A proposito della trasparenza citata dalla portavoce di ShareAction, Deleuze sottolinea come Candriam valuti attentamente se l’impatto dell’engagement può essere misurato, al fine di evitare di cadere nella pratica del greenwashing. “Un altro fattore chiave è la tempestività: come investitori abbiamo un’influenza, ma la hanno anche i clienti e la società. Quando tutte queste diverse parti interessate spingono nella stessa direzione, allora è il momento giusto per agire. La capacità di individuare questo momento significa che internamente, da parte nostra, conosciamo molto bene l’intero ecosistema degli emittenti, e che abbiamo le competenze interne, ovvero un mix di competenze finanziarie ed ESG necessarie per individuare il giusto momento”, rimarca l’analista ESG di Candriam.

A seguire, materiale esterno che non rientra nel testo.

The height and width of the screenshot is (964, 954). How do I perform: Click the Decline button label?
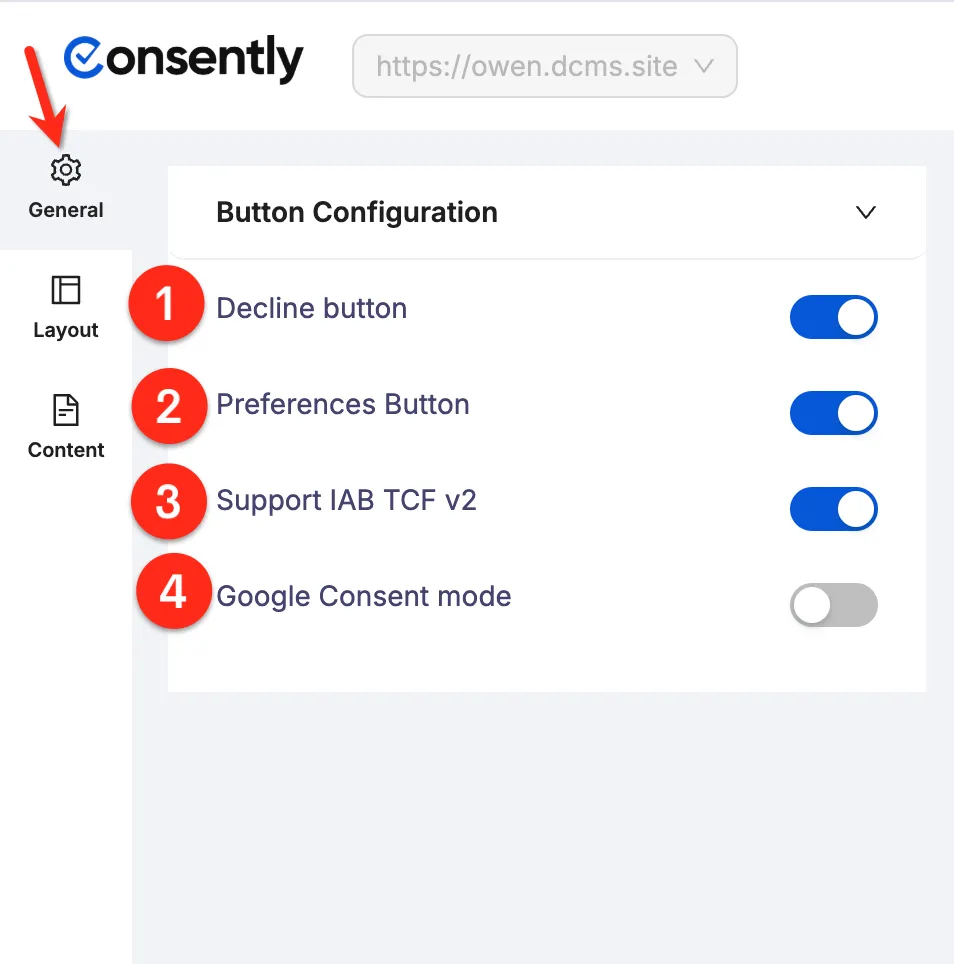coord(312,308)

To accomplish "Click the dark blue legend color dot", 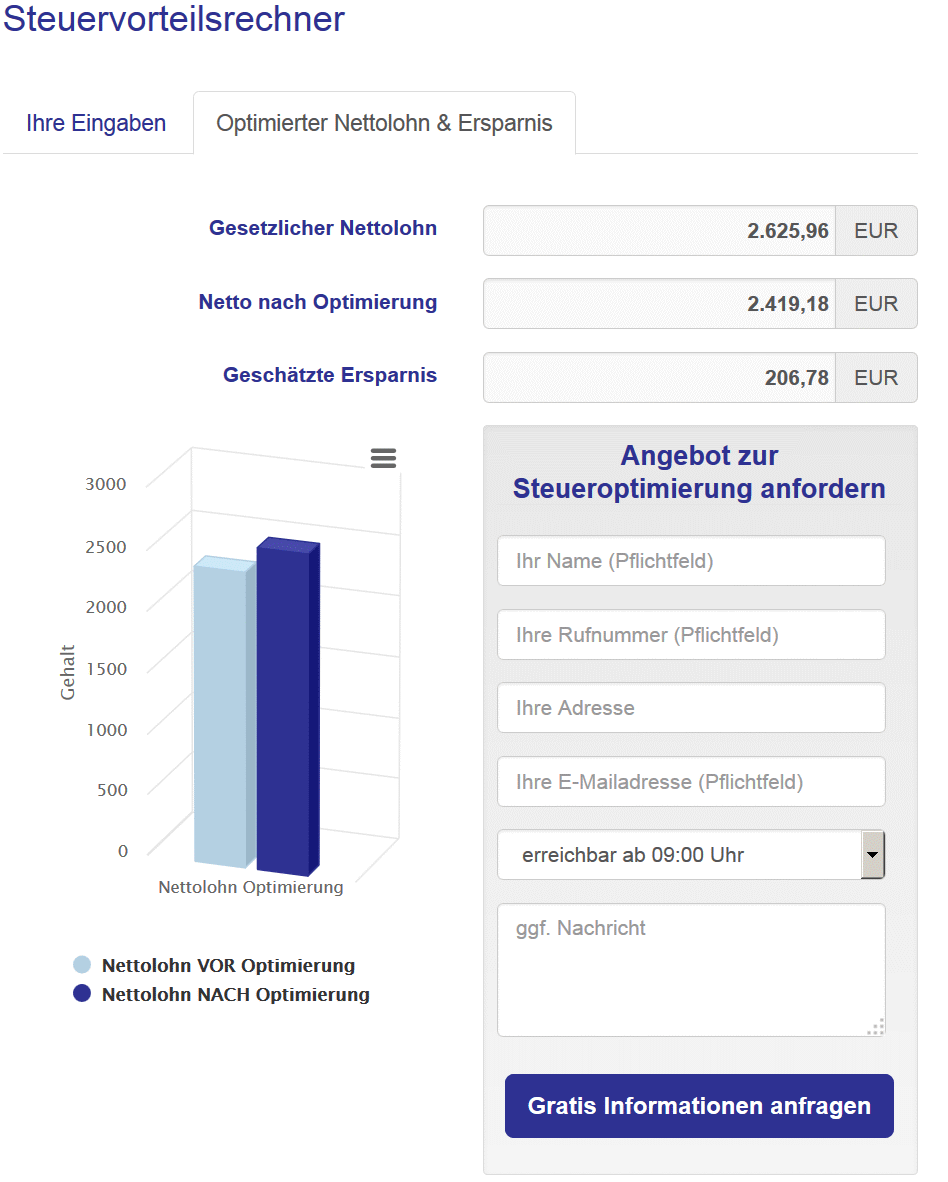I will click(x=82, y=994).
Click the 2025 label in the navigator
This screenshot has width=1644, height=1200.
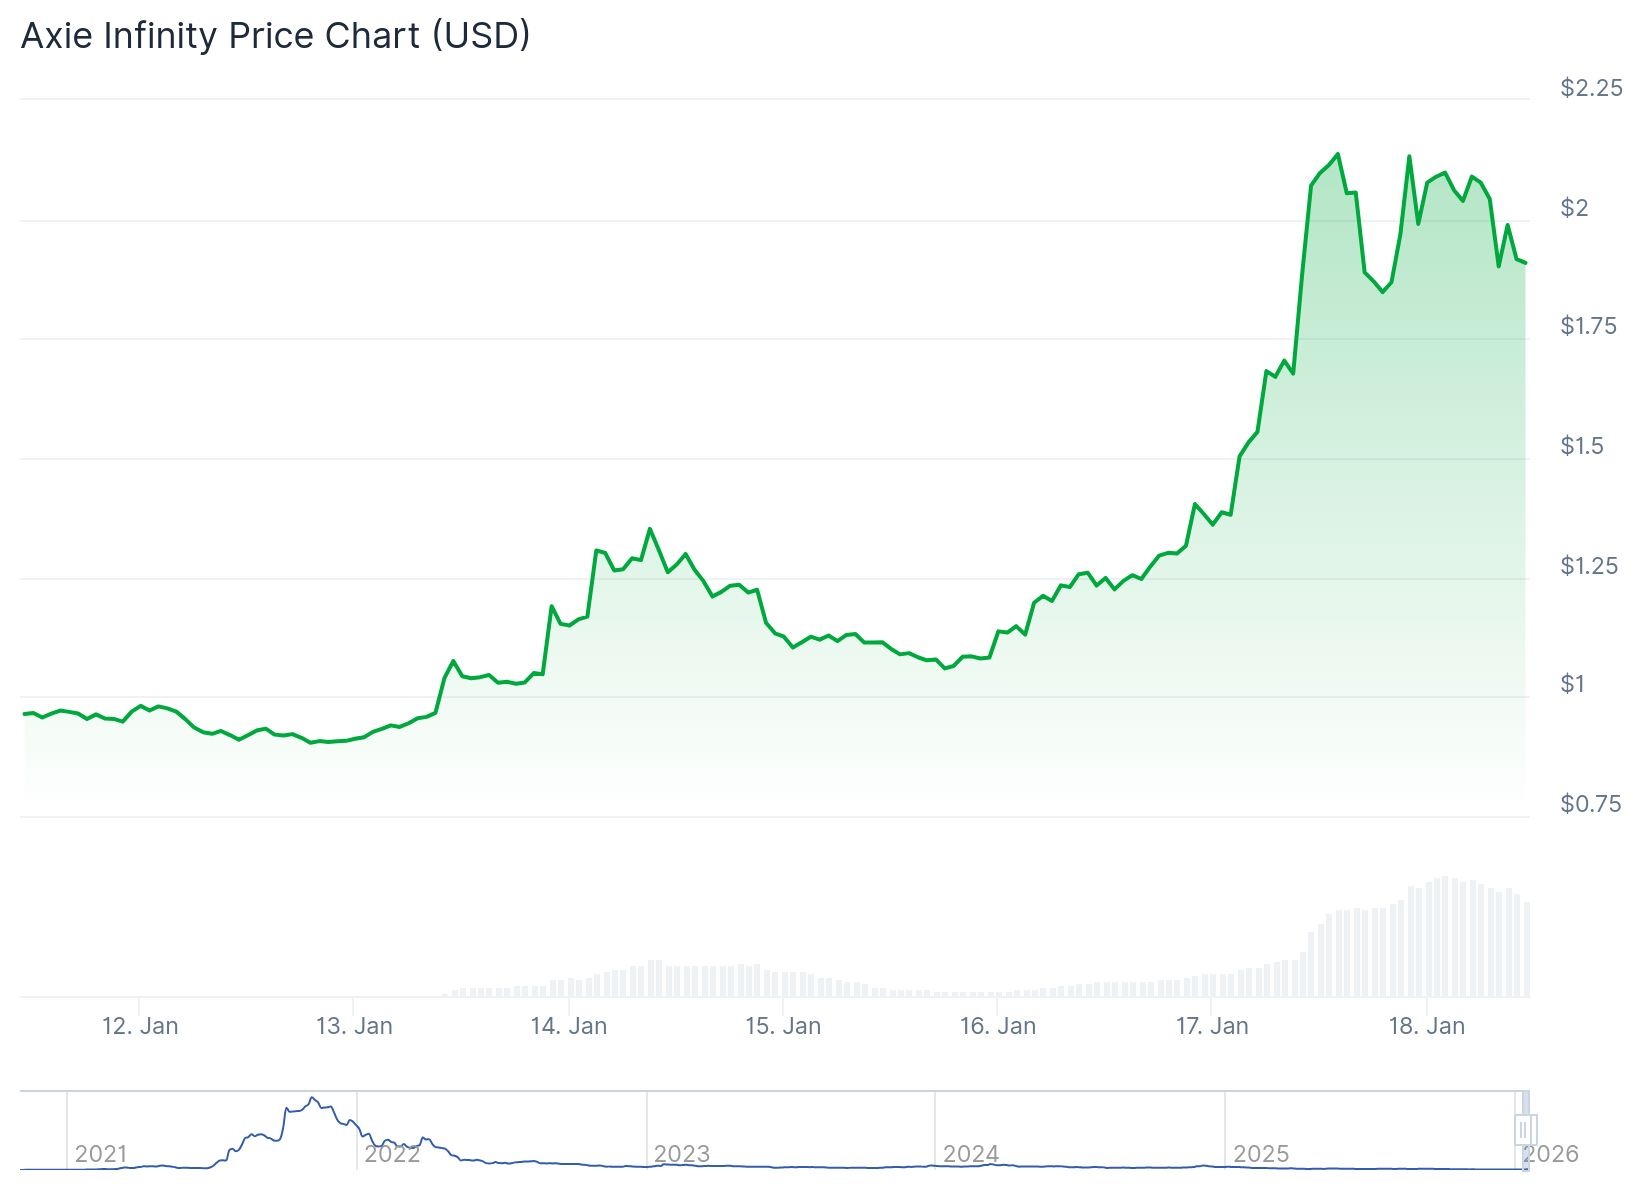pos(1261,1154)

Fatte queste premesse, quali cambiamenti auspicano per il futuro le tre controparti coinvolte nel webinar di Candriam?
Jeanne Martin, come esponente di un’ONG, suggerisce agli investitori di considerare se la società in cui investono si è posta obiettivi in linea con i target climatici e se è in grado di contribuire alla transizione del modello di mercato. Inoltre, gli investitori dovrebbero indagare anche l’attività di engagement svolta precedentemente con l’azienda in questione per capire se ha portato a risultati concreti oppure, “come nel caso di Exxonmobil”, gli effetti sono stati piuttosto limitati e niente è cambiato, per esempio, in termini di obiettivi aziendali volti alla riduzione delle emissioni. Infine, secondo Martin le società di gestione dovrebbero migliorare la trasparenza: “In questo ambito c’è ancora molto da fare. La maggior parte degli asset manager, infatti, non divulga le modalità con cui si impegna con le società investite”.

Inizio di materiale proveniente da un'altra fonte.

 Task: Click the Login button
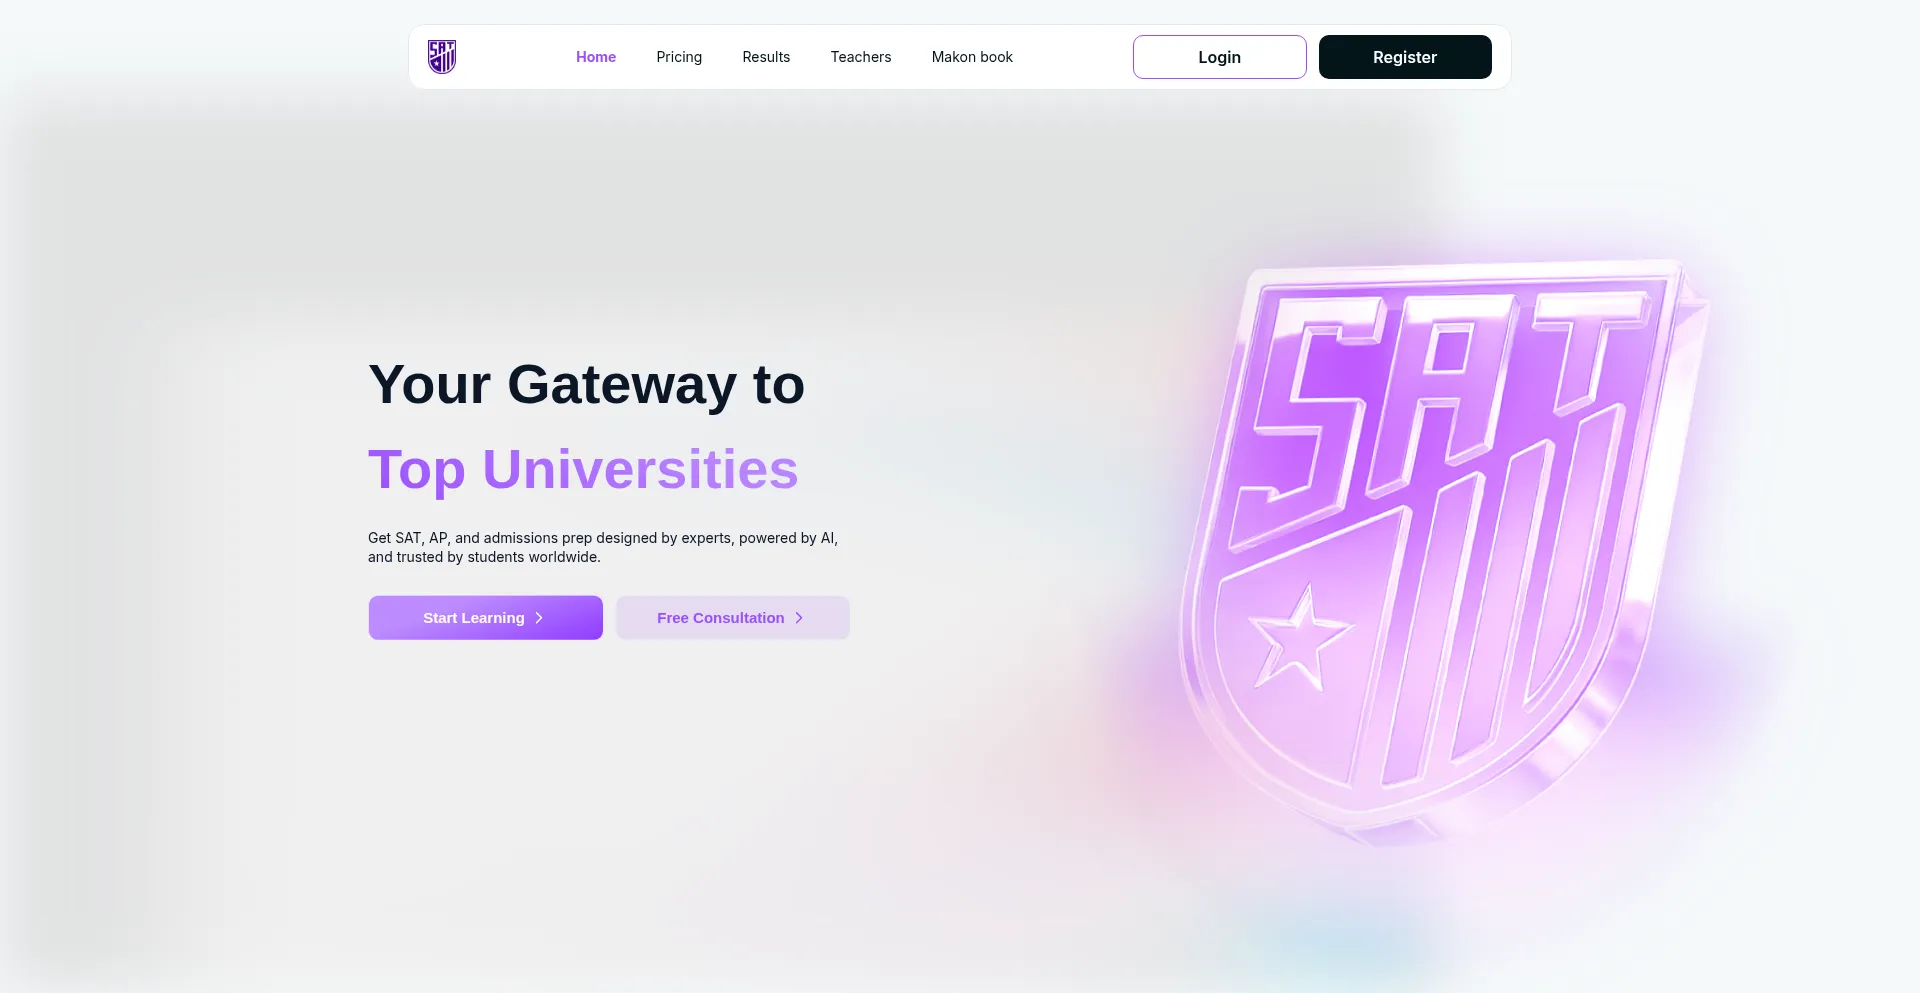1220,57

Dal canto suo, Pierre Devichi, portavoce degli asset owner, evidenzia la necessità di maggiore chiarezza sulle strategie e le priorità di engagement. Per rispondere a questa esigenza sarebbe opportuno un intervento normativo, che possa affiancare l’attività di guida che viene in parte già svolta da alcune alleanze come la Net Zero Asset Managers Initiative (NZAM).

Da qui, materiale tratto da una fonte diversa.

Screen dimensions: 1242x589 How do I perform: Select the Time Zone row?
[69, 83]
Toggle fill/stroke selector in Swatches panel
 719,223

“Per il futuro, vorremmo vedere una minore polarizzazione del dibattito. Nel dialogo con le aziende stiamo osservando un aumento delle tensioni. Se vogliamo essere produttivi ed efficienti, se vogliamo affrontare la crisi climatica, allora è necessario il rispetto e la comprensione delle rispettive sfide che dobbiamo affrontare”, osserva Sophie Deleuze. “Le aziende devono anche capire che in quanto asset manager abbiamo un dovere nei confronti dei nostri clienti. La maggior parte di loro vuole un rendimento, ma non a spese di fattori ambientali o sociali. Abbiamo anche vincoli normativi”, aggiunge, ribadendo che la riduzione di una polarizzazione del dibattito “è una necessità”.